Interface and Data Structure

# Fusion mode enumeration
class KVSmoothFusedType(Enum):
    StateViaRopeToNorm = 'state-rope-norm'  # Supports the fusion of key_states/query_states → Norm.
    StateViaRopeToLinear = 'state-rope-linear'  # Supports the fusion of key_states/query_states → Linear.


# Information about the KVSmooth unit, describing the model substructure and fusion mode
class KVSmoothFusedUnit(BaseModel):
    attention_name: str  # Specifies the full module name, such as "model.layers.0.self_attn".
    layer_idx: int  # Specifies the layer index, such as 0.
    fused_from_query_states_name: str  # Specifies the name of the module on the query_states branch before RoPE, such as "q_proj" or "q_norm".
    fused_from_key_states_name: str # Specifies the name of the module on the key_states branch before RoPE, such as "k_proj" or "k_norm".
    fused_type: KVSmoothFusedType  # Specifies the fusion type.


# Interface for adapting models to the KVSmooth algorithm
class KVSmoothFusedInterface(ABC):
    # Retrieve a list of all units in the model that can be processed by using KVSmooth.
    def get_kvsmooth_fused_subgraph(self) -> List[KVSmoothFusedUnit]: ...

    # Obtain the head_dim information.
    def get_head_dim(self) -> int: ...

    # Obtain the num_key_value_groups information.
    def get_num_key_value_groups(self) -> int: ...

    # Obtain the num_key_value_heads information.
    def get_num_key_value_heads(self) -> int: ...

Adaptation Procedure

  • Prerequisites
    • The attention forward process must accept past_key_values or past_key_value through kwargs and call Cache.update() internally. Otherwise, the observer cannot work.
    • The target path must comply with the Linear/Norm → RoPE → KVCache structure.
  • Procedure
    1. Inherit the KVSmoothFusedInterface and implement all methods by using the model adapter. For reference, see msmodelslim/model/qwen3/model_adapter.py.
    2. In get_kvsmooth_fused_subgraph(), return KVSmoothFusedUnit for each layer and specify the following: parameters:
      • attention_name: specifies the full path (for example, model.layers.{i}.self_attn) that is consistent with named_modules().
      • layer_idx: specifies the layer index used for Cache.update().
      • fused_from_query_states_name: specifies the name of the norm or linear submodule on the query_states branch before RoPE, such as q_proj.
      • fused_from_key_states_name: specifies the name of the norm or linear submodule on the key_states branch before RoPE, for example, k_proj.
      • fused_type: enumerates the fusion modes. Valid values: StateViaRopeToNorm or StateViaRopeToLinear.
    3. Provide the global structure information of the model by using get_head_dim(), get_num_key_value_heads(), and get_num_key_value_groups().

FAQ

Fallback Mismatch

Symptom: The alarm log contains the description are not matched any module.

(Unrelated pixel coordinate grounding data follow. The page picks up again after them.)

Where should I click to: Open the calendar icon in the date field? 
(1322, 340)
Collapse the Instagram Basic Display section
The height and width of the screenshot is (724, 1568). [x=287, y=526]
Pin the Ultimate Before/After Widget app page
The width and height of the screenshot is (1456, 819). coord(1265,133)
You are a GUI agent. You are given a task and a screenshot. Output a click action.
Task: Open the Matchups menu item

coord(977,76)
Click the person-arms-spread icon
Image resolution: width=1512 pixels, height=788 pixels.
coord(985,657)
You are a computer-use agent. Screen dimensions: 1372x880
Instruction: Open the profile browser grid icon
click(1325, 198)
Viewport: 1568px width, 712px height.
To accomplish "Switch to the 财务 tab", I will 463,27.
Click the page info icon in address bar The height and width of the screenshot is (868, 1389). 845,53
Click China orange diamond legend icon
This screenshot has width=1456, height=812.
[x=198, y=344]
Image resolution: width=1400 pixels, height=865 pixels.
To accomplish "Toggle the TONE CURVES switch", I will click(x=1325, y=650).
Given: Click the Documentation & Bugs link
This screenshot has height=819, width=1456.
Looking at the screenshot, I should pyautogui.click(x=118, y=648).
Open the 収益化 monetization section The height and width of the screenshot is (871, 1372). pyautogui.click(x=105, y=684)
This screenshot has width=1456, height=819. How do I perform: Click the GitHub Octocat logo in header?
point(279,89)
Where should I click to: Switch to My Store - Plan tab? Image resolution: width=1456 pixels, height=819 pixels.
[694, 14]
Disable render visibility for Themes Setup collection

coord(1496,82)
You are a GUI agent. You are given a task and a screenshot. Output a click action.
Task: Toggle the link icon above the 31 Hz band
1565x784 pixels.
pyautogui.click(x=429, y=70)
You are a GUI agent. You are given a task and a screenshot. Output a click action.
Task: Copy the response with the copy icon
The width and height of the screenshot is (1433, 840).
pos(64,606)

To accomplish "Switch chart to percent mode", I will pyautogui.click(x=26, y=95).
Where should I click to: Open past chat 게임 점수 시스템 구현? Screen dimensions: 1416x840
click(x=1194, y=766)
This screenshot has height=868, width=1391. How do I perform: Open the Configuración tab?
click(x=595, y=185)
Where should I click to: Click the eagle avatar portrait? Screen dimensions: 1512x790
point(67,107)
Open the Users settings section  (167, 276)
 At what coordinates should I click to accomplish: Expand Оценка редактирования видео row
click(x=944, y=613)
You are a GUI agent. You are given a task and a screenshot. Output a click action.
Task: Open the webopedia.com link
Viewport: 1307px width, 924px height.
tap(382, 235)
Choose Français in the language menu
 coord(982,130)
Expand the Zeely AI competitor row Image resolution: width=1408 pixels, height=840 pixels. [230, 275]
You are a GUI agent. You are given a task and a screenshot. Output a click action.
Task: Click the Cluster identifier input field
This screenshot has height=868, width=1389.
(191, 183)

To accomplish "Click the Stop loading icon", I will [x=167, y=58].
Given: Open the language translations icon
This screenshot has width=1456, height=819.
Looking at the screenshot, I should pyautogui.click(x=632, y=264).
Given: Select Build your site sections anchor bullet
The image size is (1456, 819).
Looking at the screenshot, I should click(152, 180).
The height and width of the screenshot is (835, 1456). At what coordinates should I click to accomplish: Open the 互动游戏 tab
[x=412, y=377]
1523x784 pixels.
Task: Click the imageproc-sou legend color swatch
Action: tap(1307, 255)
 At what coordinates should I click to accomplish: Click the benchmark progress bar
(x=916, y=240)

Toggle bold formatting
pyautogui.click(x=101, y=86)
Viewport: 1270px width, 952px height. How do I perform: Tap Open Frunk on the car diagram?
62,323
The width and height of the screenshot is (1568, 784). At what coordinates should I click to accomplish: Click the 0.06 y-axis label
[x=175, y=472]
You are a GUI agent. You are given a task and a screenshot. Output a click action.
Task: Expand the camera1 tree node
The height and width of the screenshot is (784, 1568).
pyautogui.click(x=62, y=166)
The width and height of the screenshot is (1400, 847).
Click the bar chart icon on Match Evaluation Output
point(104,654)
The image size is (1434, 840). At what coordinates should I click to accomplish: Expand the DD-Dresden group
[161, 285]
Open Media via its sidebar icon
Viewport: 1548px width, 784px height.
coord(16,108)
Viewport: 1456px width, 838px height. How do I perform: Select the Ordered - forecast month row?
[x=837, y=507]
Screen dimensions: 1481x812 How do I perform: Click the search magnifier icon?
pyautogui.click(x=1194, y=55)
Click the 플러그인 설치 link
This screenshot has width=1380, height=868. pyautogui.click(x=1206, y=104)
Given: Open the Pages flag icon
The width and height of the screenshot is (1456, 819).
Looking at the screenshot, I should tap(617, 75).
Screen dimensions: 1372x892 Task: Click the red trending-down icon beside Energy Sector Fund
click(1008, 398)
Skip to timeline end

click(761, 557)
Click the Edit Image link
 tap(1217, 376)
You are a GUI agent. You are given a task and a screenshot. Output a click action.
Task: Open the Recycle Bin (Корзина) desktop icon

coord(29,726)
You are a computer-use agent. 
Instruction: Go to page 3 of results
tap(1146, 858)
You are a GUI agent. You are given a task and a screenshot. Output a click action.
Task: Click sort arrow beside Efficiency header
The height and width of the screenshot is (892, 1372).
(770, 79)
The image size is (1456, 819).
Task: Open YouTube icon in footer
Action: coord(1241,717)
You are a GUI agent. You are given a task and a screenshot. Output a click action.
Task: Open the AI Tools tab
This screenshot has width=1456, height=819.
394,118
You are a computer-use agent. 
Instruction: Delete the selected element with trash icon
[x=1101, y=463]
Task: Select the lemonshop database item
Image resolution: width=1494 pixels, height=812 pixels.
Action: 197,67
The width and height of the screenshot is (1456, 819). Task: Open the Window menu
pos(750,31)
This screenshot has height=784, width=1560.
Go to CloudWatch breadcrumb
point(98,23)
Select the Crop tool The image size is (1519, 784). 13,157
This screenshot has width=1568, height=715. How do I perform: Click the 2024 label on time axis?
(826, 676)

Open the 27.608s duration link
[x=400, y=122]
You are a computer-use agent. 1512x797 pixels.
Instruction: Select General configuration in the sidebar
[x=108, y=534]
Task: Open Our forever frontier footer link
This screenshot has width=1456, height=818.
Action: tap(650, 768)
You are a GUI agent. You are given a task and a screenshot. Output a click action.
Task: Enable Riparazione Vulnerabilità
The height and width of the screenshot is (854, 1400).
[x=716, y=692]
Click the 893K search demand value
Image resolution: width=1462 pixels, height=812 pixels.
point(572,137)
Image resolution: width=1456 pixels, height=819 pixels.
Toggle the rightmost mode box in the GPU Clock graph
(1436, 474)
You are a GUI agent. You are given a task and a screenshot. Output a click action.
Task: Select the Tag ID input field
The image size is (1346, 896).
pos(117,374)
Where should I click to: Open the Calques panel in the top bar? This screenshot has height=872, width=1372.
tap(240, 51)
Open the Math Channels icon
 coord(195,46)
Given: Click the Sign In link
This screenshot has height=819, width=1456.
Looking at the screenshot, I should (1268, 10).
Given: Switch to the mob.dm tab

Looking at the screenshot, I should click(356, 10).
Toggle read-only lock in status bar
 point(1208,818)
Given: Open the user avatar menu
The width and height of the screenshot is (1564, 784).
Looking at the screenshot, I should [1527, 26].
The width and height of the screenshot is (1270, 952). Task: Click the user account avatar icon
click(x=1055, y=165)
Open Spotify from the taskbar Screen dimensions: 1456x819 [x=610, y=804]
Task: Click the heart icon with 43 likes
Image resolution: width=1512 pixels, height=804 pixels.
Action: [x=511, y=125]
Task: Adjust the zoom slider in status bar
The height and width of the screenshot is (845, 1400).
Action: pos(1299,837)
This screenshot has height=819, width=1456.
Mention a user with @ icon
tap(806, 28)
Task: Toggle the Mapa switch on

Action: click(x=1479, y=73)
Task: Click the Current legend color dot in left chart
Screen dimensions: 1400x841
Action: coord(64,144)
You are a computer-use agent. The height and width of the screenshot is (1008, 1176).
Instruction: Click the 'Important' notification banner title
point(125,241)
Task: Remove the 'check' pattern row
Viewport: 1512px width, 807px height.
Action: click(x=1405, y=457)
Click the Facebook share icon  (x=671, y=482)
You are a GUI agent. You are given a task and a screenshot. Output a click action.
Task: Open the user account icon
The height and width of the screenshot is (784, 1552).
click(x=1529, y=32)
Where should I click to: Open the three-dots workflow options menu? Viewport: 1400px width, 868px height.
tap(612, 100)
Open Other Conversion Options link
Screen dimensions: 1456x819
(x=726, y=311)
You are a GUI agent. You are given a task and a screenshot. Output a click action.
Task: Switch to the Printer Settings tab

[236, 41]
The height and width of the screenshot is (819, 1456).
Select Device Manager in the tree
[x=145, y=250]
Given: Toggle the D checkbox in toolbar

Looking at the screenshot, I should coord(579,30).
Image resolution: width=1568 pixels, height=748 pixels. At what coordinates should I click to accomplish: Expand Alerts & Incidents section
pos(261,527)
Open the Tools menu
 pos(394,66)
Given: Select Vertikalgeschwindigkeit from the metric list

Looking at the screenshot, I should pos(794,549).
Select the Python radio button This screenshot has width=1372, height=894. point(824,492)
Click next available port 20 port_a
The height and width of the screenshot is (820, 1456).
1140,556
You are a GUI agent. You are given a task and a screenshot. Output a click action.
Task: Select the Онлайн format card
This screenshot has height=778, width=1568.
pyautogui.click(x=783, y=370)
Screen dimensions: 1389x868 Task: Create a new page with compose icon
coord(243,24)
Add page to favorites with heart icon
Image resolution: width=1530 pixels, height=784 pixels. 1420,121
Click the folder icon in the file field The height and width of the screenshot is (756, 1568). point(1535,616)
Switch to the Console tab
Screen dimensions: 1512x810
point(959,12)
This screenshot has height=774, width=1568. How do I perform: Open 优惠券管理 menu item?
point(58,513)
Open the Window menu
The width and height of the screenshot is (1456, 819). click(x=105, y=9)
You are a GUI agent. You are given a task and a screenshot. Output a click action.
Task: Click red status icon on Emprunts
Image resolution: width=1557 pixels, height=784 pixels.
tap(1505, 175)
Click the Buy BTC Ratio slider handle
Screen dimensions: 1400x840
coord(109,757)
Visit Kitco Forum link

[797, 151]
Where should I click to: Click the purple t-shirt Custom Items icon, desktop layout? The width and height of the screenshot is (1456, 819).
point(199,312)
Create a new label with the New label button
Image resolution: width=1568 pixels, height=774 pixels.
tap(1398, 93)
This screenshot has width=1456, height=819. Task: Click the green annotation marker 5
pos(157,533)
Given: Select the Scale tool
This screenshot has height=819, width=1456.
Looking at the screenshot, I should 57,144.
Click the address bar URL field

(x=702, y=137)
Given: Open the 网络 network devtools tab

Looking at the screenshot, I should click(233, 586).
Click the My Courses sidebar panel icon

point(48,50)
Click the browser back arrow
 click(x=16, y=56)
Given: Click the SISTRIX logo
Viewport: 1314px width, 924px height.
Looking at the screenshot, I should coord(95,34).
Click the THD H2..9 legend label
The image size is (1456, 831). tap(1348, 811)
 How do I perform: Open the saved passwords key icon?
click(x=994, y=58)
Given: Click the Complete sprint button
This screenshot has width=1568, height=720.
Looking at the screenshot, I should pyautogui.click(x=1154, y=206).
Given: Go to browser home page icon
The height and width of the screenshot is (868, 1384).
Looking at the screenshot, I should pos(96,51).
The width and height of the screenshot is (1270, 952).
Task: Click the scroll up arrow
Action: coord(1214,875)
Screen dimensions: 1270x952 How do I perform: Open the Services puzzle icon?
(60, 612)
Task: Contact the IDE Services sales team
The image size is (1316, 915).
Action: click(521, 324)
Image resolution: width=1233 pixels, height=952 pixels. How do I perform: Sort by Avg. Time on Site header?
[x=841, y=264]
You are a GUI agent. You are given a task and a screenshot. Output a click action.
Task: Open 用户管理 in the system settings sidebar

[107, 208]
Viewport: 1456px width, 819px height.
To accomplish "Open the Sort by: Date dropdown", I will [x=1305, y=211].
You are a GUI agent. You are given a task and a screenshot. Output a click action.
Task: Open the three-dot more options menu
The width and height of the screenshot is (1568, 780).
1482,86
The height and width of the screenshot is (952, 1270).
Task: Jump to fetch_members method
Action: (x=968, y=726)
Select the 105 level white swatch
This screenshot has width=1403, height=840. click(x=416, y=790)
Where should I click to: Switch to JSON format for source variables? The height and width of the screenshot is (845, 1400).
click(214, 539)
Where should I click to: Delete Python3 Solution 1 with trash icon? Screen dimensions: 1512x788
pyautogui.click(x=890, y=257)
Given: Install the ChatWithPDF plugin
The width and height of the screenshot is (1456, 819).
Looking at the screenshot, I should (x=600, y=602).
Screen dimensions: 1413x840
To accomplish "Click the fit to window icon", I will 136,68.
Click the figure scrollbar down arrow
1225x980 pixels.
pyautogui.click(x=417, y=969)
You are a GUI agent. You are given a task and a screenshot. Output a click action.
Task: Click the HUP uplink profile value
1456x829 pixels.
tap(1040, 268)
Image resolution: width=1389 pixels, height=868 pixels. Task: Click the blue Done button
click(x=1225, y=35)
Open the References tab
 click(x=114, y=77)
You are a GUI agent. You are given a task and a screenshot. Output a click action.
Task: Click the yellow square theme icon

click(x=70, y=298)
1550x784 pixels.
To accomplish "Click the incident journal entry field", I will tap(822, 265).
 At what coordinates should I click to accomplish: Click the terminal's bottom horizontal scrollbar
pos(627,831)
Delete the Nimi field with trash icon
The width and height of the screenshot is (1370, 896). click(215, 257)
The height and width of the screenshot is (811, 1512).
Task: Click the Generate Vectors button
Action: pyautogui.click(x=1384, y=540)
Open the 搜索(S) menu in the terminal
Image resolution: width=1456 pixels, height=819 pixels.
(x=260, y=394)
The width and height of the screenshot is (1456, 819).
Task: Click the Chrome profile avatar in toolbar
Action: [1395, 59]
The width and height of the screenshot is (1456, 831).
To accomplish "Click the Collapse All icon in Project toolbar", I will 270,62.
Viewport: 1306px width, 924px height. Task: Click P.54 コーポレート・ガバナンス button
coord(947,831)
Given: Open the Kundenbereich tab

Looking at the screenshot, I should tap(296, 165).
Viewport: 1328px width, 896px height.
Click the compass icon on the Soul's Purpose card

Solution: Check the complete module names to confirm whether include or exclude is incorrectly set.

Missing Header Dimension Information

Symptom: UnsupportedError is thrown, indicating that get_head_dim, get_num_key_value_groups, and get_num_key_value_heads are missing.

Solution: Ensure that the corresponding model adapter implements the KVSmoothFusedInterface. Otherwise, the model is not applicable to the algorithm.

Attention Not Applicable

Symptom: The log contains the alarm past_key_values and past_key_value both are None.

Solution: Check the model file in Transformers to ensure that past_key_values and past_key_value are passed to the forward process of the Attention layer. Otherwise, the model is not applicable to the algorithm.

Inconsistent Module Names

Symptom: ToDoError is thrown, indicating has no submodule.

Solution: Check the model adapter to ensure that the values of fused_from_query_states_name and fused_from_key_states_name are consistent with the actual names of the fused submodules.